Bob Bennett

Personal information
- Born: Australia

Playing information
- Position: Five-eighth
Club
| Years | Team | Pld | T | G | FG | P |
| 1979 | Past Brothers | 1 | 0 | 1 | 0 | 2 |

Coaching information
Representative
| Years | Team | Gms | W | D | L | W% |
| 1996–05 | Papua New Guinea | 4 | 3 | 0 | 1 | 75 |
| 2005 | PNG PM's XIII | 1 | 0 | 0 | 1 | 0 |
- Source: RLP
- Relatives: Wayne Bennett (brother) Eddie Brosnan (uncle)

= Bob Bennett (rugby league) =

Australian former RL coach and rugby league footballer

Bob Bennett MBE is a former rugby league footballer, Administrator and coach who played professionally for Past Brothers in the Brisbane Rugby League, along with Collegians and the Warwick Cowboys in the Toowoomba Rugby League. He also coached the Lae Bombers in 1995 as well as Papua New Guinea at the 2000 World Cup.

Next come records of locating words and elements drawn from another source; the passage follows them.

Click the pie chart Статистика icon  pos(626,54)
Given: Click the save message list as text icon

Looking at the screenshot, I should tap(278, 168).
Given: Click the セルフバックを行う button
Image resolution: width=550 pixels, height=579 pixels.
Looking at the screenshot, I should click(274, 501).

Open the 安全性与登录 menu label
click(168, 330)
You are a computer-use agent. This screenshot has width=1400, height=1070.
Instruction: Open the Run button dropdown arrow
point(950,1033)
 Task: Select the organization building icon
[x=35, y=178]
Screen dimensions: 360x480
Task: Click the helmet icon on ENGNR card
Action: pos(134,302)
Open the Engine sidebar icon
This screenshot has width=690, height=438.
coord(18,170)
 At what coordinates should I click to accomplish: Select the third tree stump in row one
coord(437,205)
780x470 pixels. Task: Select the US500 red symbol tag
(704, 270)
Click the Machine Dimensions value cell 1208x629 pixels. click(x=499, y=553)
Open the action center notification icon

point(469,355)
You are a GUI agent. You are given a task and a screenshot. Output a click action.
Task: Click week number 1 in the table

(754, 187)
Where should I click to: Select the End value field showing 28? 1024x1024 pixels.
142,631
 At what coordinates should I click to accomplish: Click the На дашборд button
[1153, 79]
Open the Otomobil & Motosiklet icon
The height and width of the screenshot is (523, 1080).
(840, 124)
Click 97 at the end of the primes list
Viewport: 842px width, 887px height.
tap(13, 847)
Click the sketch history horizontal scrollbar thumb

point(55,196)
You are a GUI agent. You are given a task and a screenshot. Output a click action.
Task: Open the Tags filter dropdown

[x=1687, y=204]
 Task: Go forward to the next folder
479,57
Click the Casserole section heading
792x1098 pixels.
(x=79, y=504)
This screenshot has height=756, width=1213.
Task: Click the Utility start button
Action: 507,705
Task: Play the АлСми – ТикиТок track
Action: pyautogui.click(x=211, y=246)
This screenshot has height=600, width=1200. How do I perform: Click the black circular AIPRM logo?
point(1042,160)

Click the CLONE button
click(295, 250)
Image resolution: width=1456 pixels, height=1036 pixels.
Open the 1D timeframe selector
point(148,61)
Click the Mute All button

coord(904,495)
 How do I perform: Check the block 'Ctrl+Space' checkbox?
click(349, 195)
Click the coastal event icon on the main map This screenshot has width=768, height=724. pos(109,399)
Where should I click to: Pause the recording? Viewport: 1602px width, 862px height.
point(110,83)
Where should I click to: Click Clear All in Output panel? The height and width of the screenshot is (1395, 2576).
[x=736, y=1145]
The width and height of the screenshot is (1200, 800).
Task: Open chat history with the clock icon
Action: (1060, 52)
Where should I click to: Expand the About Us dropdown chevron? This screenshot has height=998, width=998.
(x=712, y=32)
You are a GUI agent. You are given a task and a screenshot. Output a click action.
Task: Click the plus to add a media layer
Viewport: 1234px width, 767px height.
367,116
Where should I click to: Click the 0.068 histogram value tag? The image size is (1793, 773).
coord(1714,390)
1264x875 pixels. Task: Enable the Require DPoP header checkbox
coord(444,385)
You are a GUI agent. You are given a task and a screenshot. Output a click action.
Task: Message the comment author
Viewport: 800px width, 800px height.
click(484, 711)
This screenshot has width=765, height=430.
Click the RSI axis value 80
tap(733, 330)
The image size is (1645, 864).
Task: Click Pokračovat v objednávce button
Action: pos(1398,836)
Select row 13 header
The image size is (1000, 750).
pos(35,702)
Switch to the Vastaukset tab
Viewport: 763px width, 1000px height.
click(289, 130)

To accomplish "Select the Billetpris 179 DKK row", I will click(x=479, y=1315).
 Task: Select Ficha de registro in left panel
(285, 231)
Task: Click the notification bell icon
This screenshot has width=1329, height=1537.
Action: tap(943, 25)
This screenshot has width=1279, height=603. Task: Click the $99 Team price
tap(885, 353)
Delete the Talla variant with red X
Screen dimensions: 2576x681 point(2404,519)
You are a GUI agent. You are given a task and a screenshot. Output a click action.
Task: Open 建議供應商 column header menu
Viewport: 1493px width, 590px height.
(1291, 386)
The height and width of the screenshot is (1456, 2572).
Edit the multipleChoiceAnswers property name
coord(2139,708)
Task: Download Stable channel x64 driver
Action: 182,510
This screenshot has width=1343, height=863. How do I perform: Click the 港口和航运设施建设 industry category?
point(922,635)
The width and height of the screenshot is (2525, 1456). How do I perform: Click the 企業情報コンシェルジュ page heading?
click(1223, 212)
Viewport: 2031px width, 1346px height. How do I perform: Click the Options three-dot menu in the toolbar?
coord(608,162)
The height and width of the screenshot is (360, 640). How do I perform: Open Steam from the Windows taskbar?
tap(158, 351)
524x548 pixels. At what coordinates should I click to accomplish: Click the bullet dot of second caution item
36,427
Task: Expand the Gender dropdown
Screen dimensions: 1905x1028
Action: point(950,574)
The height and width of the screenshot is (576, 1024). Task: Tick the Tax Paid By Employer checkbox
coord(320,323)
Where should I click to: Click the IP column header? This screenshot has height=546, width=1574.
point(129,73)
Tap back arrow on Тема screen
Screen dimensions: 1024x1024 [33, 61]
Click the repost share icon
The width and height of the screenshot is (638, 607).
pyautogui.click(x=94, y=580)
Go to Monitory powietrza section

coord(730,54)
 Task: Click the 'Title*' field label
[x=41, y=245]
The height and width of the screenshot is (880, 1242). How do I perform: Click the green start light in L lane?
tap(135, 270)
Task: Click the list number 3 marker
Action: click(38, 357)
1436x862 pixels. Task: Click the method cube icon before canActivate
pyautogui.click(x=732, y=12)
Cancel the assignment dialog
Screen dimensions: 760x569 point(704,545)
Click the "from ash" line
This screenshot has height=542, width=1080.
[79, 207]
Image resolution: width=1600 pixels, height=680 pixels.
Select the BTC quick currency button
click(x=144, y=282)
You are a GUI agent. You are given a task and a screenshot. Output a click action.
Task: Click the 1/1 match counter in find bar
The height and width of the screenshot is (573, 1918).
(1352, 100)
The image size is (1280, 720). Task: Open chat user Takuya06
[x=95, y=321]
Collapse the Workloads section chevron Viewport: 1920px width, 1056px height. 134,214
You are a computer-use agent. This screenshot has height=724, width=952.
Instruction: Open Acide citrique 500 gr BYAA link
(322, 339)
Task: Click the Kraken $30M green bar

His brother, Wayne, has coached Australia and Queensland as well as several National Rugby League clubs.

==Early years==
Bennett grew up in a working-class family in nearby Warwick with an alcoholic father who deserted the family. He has two sisters, Michelle and Gretta and a brother, Wayne.

==Playing career==
Bennett played every position from fullback to front-row during his career and spent 1974 to 1981 with Past Brothers in the Brisbane Rugby League. In 1979, he represented the Queensland Police's rugby league team. In 1981, he moved to Warwick and captain-coached the Collegians club's A-grade side to three constitutive premierships in 1982, 1983 and 1984.

==Coaching career==
Bennett was, like his brother, involved with the Queensland Police and during the 1980s he coached the Police's Toowoomba Clydsdales side to a State Championship. He later became the first coach of the Australian Police Rugby League.

Bennett was appointed the coach of the Papua New Guinea side in 1996 and led them to the 2000 World Cup. He remained with the side until 2006 when he was replaced by his former captain, Adrian Lam. Bennett became the Kumuls manager and served in this position at the 2008 World Cup.

==Later years==
Bennett worked as a detective on the Gold Coast for the Queensland Police. After leaving the police, he worked as the manager of safety and security at Treasury Casino in Brisbane.

At the Legislative Assembly of Queensland 2006 elections, Bennett stood for the Queensland National Party in the Southport electorate. The seat was a safe Labor one and was retained by the incumbent Peter Lawlor.

In 2010, Bennett was appointed as the first CEO of the Men of League Foundation. He now works at Toowoomba Grammar School as a housemaster.

Bennett was and had an integral part in completing the required paperwork behind the scenes in having the Western Clydesdales, Formerly the Toowoomba Clydesdales back into the Intrust Super Cup (QLD CUP) in 2023.